Accessibility links

Iraqi-American families cope with the Iraq war - 2003-04-15


Iraqi Americans watched the war in Iraq with great emotion: anger for some, hope for others. Carolyn Weaver spent some time with two Washington-area families who both opposed Saddam Hussein’s regime, but whose views remain very different:

Physician Jamel Fadul [fah-DOOL] left Iraq 12 years ago, and met his wife Maha, [MA-ha] a computer expert, in Canada. They now live in College Park, Maryland, near Washington, D.C., where they followed television news of the war intensely. Despite their fear for family and friends in Iraq, they felt there was no alternative to the war.

MAHA FADUL
“So what’s the other way? We prayed there would be some [other] way, not the war.”

DR. JAMEL FADUL
“This is going to end a 35-year war that Iraq people are living in.”

NATURAL SOUND REPORTER
“What do you mean end a 35-year war?”

————————

**EXERCISE AIM:** Return, word for word, the passage of the report on Iraqi-American families and the Iraq war from "Accessibility links" up to and including "to the war.".

**DATASET EXTRACT:**
————————

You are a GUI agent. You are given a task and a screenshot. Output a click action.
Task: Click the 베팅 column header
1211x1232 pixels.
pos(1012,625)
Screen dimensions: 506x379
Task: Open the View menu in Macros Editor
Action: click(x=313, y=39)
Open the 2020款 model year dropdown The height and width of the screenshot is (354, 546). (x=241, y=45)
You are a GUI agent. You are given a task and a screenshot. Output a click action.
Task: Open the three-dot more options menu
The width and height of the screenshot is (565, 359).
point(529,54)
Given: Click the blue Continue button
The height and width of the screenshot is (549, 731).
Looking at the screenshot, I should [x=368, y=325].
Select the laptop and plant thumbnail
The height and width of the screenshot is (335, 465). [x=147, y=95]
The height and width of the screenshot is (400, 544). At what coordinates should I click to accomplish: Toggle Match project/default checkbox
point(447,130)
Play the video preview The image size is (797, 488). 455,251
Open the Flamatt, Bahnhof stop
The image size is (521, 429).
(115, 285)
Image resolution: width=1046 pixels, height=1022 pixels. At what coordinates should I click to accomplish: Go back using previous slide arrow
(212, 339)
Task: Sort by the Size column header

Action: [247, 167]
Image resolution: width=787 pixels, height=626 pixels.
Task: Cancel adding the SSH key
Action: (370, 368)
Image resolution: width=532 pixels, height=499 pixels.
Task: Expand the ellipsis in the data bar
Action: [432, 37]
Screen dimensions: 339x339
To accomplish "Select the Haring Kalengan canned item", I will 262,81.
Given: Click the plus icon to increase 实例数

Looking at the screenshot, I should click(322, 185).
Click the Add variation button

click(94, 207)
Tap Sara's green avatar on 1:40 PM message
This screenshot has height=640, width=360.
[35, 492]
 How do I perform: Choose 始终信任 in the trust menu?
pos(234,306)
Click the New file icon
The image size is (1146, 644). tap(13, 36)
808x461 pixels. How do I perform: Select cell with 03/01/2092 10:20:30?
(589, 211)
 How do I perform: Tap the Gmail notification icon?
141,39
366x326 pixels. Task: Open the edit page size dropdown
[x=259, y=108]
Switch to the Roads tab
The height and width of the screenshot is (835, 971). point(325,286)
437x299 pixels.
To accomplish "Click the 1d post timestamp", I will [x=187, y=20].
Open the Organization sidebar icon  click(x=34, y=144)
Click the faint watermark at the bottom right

————————

**CORRECT OUTPUT:**
Accessibility links

Iraqi-American families cope with the Iraq war - 2003-04-15


Iraqi Americans watched the war in Iraq with great emotion: anger for some, hope for others. Carolyn Weaver spent some time with two Washington-area families who both opposed Saddam Hussein’s regime, but whose views remain very different:

Physician Jamel Fadul [fah-DOOL] left Iraq 12 years ago, and met his wife Maha, [MA-ha] a computer expert, in Canada. They now live in College Park, Maryland, near Washington, D.C., where they followed television news of the war intensely. Despite their fear for family and friends in Iraq, they felt there was no alternative to the war.